Some additional advice - you can place the background light on the floor aiming up at the white background or from a light stand to the side. You might need to "flag" it to prevent unwanted light and possible flare in your shot. An easy way to flag is to get a piece of black card and just elastic band it to one side of the speedlight head. I made my own flags one day using card and thick black cloth that eats up light (my parter like to sew and had surplus!). It's flexible and very versatile.


----------



## pardus (Oct 23, 2015)

get a piece of clear glass or plexiglass and set it up as a table. 

put your item on it to photograph

put something white behind it 2-4ft depending on size of object and background. 

light your subject and get exposure correct

add another light from underneath the clear table pointed towards the white background. 

when setup correctly, no post production even needed.


----------



## CSD (Oct 23, 2015)

Glass table with a small softbox underneath it, or I sometimes use frost/white plexiglass instead to give a less harsh light. Then I use white paper background with a light on it, or sometimes another sheet of plexiglass usually white.

Then it's a just case of managing the lights and how to light the object, if I want to remove light I use black velvet.

If it's a case of removing the object and placing it onto another image then you'll want to look at green screen, but that's a different project to worry about.


----------



## Pookie (Oct 23, 2015)

Buy a cheap, small item white box for this type of photography... essentially a white translucent pop-up cube. Aim your speedlite at it and done... You can get super cheap ones on Amazon.
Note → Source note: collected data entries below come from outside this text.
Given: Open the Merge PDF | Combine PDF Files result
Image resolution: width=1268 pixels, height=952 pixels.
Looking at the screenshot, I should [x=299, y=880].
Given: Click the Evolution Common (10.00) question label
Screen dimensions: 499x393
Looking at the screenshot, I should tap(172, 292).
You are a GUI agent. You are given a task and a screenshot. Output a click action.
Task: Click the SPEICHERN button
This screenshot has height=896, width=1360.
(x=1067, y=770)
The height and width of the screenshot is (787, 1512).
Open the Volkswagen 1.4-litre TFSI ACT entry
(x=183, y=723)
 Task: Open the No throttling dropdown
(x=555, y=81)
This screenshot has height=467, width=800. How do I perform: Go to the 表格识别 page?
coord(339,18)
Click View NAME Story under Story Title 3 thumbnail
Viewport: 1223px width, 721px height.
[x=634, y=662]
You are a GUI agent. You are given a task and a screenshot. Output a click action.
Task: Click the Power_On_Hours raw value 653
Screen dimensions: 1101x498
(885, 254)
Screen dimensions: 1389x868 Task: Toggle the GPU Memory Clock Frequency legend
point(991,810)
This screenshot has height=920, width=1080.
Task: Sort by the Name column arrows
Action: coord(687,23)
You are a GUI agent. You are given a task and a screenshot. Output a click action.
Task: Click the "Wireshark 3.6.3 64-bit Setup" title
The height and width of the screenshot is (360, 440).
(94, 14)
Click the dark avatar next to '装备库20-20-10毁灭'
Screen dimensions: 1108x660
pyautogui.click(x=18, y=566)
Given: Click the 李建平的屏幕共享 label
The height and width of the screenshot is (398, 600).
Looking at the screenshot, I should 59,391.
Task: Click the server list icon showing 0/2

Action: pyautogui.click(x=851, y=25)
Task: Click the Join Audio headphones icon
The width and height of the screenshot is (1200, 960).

http://www.amazon.com/Perfect-2090-30-Inch-Backgrounds-Photography/dp/B000UCEUQI/ref=sr_1_3?ie=UTF8&qid=1445622729&sr=8-3&keywords=product+photography+light+box


----------



## wsmith96 (Oct 23, 2015)

I use poster board, a folding TV tray, and some tape. Put the tray close to a wall then lay the poster board on it with a curve up the wall. Tape the poster board in place, light the subject (I use 2 flashes), and away you go.


----------



## scottkinfw (Oct 23, 2015)

Likely better, easier, and faster to get a white background.

If you are shooting small things, there are light boxes you just drop them into and hit them with a flash. For larger things, you can get white backgrounds and shoot that way using high key techniques. Shouldn't be that hard.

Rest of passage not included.